Though she was my best friend, she was still my mom, so she’d warn me when the jacket I was about to go out of the house in wasn’t going to be warm enough. Unlike in my childhood when being told to wear a jacket when going out to play with the neighborhood kids was totally uncool, I valued this advice as a grownup who always forgot to check the weather forecast before leaving for work. She was always right about jackets and umbrellas.
She instilled within me a lifelong love of reading. I was fortunate that my mom was able to stay home with me when I was little. She read to me three times a day. She liked to read too, and especially enjoyed children’s books. When I got older and was in elementary school she still read to me before bed, much longer every night than I’m sure she wanted to. One chapter always became two, and so on. I always had a book with me when we went shopping. I could follow her around walking through the racks of clothes, my eyes never leaving the pages of Nancy Drew or Little House on the Prairie or Anne of Green Gables or whatever series I was reading at the time. She didn’t even mind when I bumped into her…which I did. Often.
She always wanted to be a mom and she always loved it. Even when I stole her fish sticks. She loved telling the story of how she would get me all settled watching Mr.
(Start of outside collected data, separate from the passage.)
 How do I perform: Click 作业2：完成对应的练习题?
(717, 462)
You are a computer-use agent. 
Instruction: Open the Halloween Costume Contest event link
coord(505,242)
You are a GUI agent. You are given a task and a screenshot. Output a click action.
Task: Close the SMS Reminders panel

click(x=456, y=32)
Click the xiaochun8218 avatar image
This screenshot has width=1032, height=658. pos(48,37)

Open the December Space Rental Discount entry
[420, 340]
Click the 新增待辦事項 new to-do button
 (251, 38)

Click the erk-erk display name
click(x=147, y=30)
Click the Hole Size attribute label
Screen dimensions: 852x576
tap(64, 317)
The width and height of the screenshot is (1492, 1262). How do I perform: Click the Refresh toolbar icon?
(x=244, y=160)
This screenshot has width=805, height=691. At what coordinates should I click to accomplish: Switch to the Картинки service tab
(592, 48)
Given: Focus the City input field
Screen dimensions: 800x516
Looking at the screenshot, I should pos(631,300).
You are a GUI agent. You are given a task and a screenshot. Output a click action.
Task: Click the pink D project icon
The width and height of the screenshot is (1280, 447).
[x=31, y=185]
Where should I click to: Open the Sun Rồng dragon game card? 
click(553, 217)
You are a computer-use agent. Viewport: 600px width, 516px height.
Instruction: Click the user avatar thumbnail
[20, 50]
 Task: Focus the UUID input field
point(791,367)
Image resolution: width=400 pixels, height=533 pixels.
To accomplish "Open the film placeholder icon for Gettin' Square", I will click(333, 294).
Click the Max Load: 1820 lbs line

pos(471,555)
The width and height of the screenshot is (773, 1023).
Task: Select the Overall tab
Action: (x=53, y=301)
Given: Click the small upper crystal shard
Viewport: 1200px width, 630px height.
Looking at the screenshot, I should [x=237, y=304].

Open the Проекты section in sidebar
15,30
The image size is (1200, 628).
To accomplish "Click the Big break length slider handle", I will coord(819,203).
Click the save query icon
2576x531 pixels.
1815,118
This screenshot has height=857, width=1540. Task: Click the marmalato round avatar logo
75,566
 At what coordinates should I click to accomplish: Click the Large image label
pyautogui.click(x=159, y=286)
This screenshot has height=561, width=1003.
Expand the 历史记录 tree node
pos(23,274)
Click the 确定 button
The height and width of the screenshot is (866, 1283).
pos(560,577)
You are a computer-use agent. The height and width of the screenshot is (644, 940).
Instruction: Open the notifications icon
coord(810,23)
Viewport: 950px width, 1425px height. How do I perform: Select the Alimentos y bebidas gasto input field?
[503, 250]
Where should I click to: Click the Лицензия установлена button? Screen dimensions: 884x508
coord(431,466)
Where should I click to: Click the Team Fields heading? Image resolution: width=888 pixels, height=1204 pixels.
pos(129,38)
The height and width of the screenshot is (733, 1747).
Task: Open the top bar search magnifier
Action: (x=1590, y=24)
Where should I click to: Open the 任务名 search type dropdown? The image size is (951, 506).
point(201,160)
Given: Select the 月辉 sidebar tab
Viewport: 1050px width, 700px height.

Rogers in the other room then make her fish sticks frozen meal in the oven. When it was done she would take it, sneak into the living room, and hide away in the far corner of the room to try to watch As The World Turns. She would just get ready to start eating, when who would come bounding in having caught a whiff of freshly prepared fish sticks? That’s right. Even though I had already eaten and there were only three small fish sticks in the meal, I would put my tiny hand on her leg and look up at her with a look that said, “Oh, yay! We’re having fish sticks, mommy!”, and she always gave me one. Her exact words when she told the story were, “You were too cute! I couldn’t resist!”
From the moment I was born she made me feel important. She always listened to me. She never told me not to bother her, or to come back later. Even though, as a grownup now, I know there must have been times when she wished I would just sit there and watch Mr. Rogers instead of stealing her fish sticks, she never let me feel it. I felt safe and loved and wanted and that her fish sticks were our fish sticks. My mom loved being a mom. And I loved being her daughter.